The Cold War also led to paranoia over the threat of communism, McCarthyism—propaganda, political repression, and conformity; Post-WWII economic boon; period of economic prosperity and materialism.

Another effect of economic prosperity was the growth of mass culture: mass media advertising and marketing that imposed uniformity of styles and desires and encouraged people to become mindless consumers.

Growth of the middle-class and of suburbanization: ideal of corporate success, nuclear family; domesticity, monogamy.


Complex syntax: Mailer is trying to develop a complex argument, so his prose reflects the process of working through the task he has set for himself, to define this new phenomenon, post-WWII Hip and the Hipster, and he used his style as a means not just of articulating but discovering what he wants to say.

*     *     *

The White[1] Negro[2]
Superficial Reflections on the Hipster[3]

Our search for the rebels of the generation led us to the hipster. The hipster is an enfant terrible turned inside out. In character with his time, he is trying to get back at the conformists by lying low . . . You can’t interview a hipster because his main goal is to keep out of a society which, he thinks, is trying to make everyone over in its own image.
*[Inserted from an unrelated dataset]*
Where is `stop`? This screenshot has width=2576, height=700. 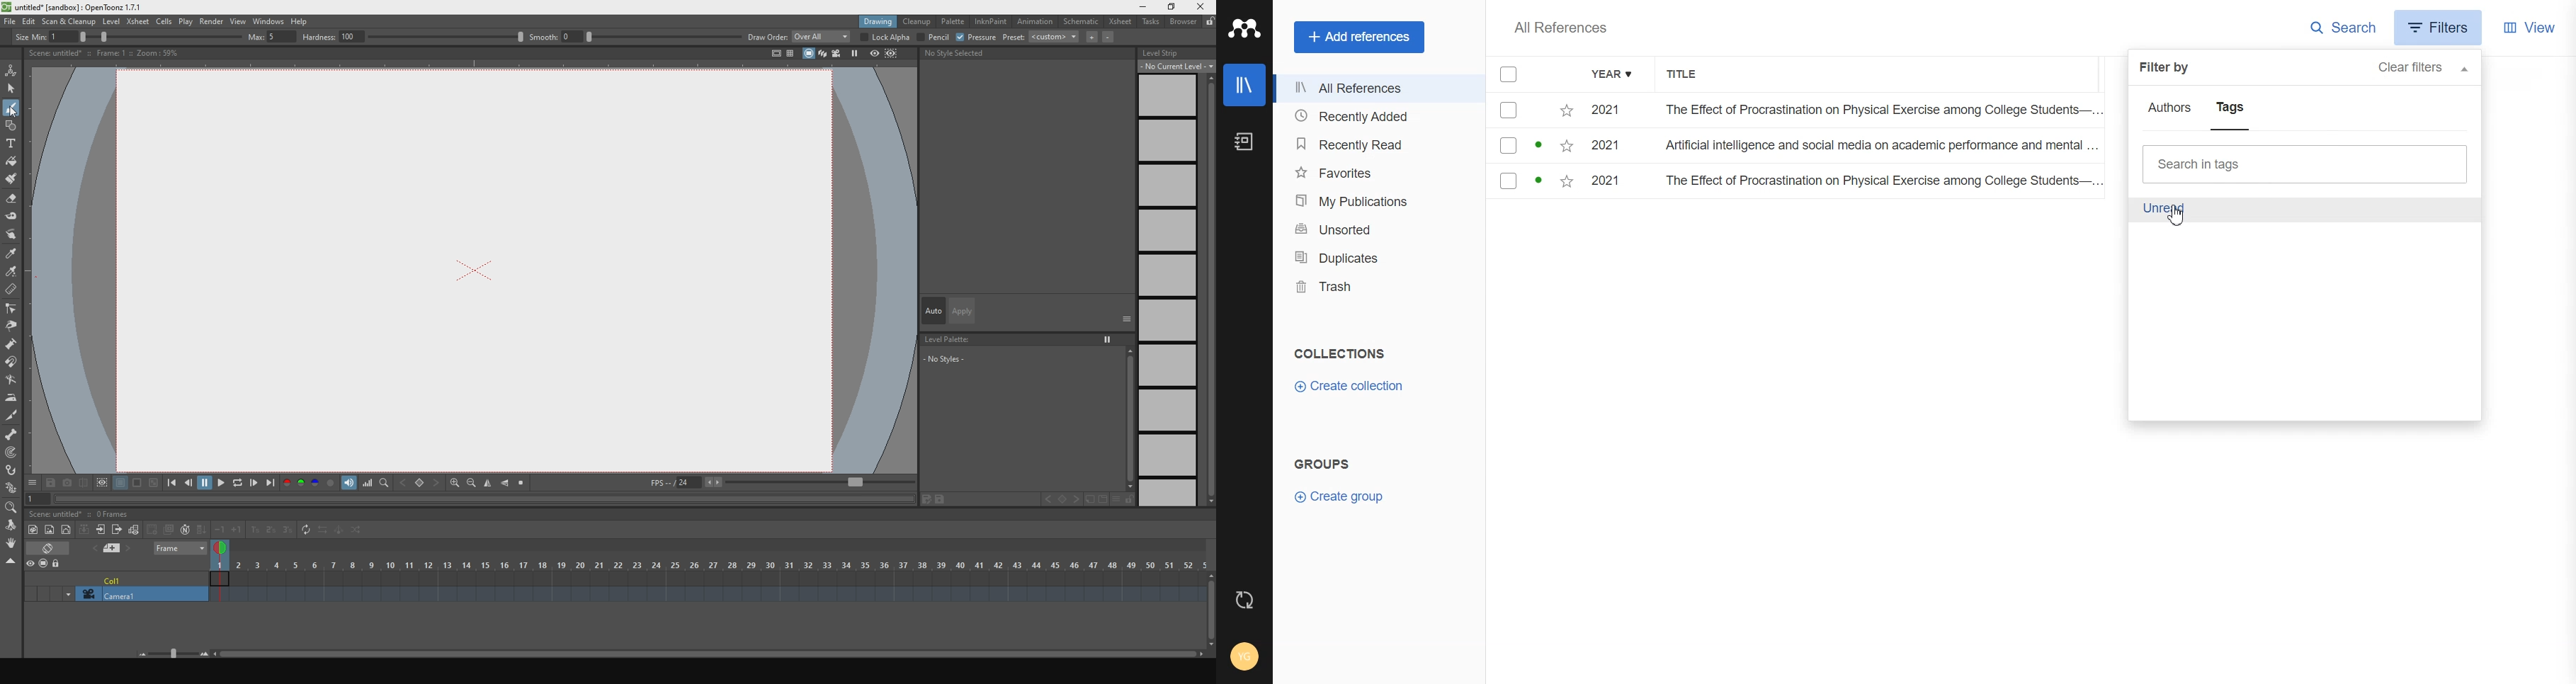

He takes marijuana because it supplies him with experiences that can’t be shared with “squares.” He may affect a broad-brimmed hat or a zoot suit, but usually he prefers to skulk unmarked. The hipster may be a jazz musician; he is rarely an artist, almost never a writer. He may earn his living as a petty criminal, a hobo, a carnival roustabout or a free-lance moving man in Greenwich Village, but some hipsters have found a safe refuge in the upper income brackets as television comics or movie actors. (The late James Dean, for one, was a hipster hero.) . . . it is tempting to describe the hipster in psychiatric terms as infantile, but the style of his infantilism is a sign of the times. He does not try to enforce his will on others, Napoleon-fashion, but contents himself with a magical omnipotence never disproved because never tested. . . . As the only extreme nonconformist of his generation, he exercises a powerful if underground appeal for conformists, through newspaper accounts of his delinquencies, his structureless jazz, and his emotive grunt words.

— Caroline Bird, “Born 1930: The Unlost Generation,” Harper’s Bazaar, Feb. 1957[4]


  1. It’s worth noting that the Oxford English Dictionary (OED) credits Mailer as the first writer to use the adjective “white” to qualify “Negro”. This usage, as well as other observations he makes throughout the essay, suggests that Mailer was actually on the cutting edge of the idea that race was not merely biological but cultural as well, i.e., a social and cultural construct.
  2. The word “negro” is no longer really in use, and these days would be considered racist. That was not true in the 1950s, however, when Mailer wrote the essay. It would be another 10-15 years or so before the term African-American became prevalent as preferred usage. Readers then and now might find Mailer’s essay implicitly racist in the assumptions he makes about the daily lives of African-Americans, and that’s a valid criticism, but Mailer was attempting, however successfully or unsuccessfully, to identify with African-Americans and to acknowledge the influence African-American culture exerted on the dominant culture, at least among the select few who considered themselves Hip.
  3. The sub-title ‘Superficial Reflections’ self-deprecatingly reflects Mailer’s awareness of the difficulty of his project.
  4. In her article, which Mailer excerpts here, Bird clearly viewed the phenomenon of the Hipster through a critical lens; Mailer, characteristically combative, perhaps prefaced his essay with this quote in order to contrast his view of the Hipster with that the status quo intelligentsia, who largely ridiculed the Beat generation authors as well.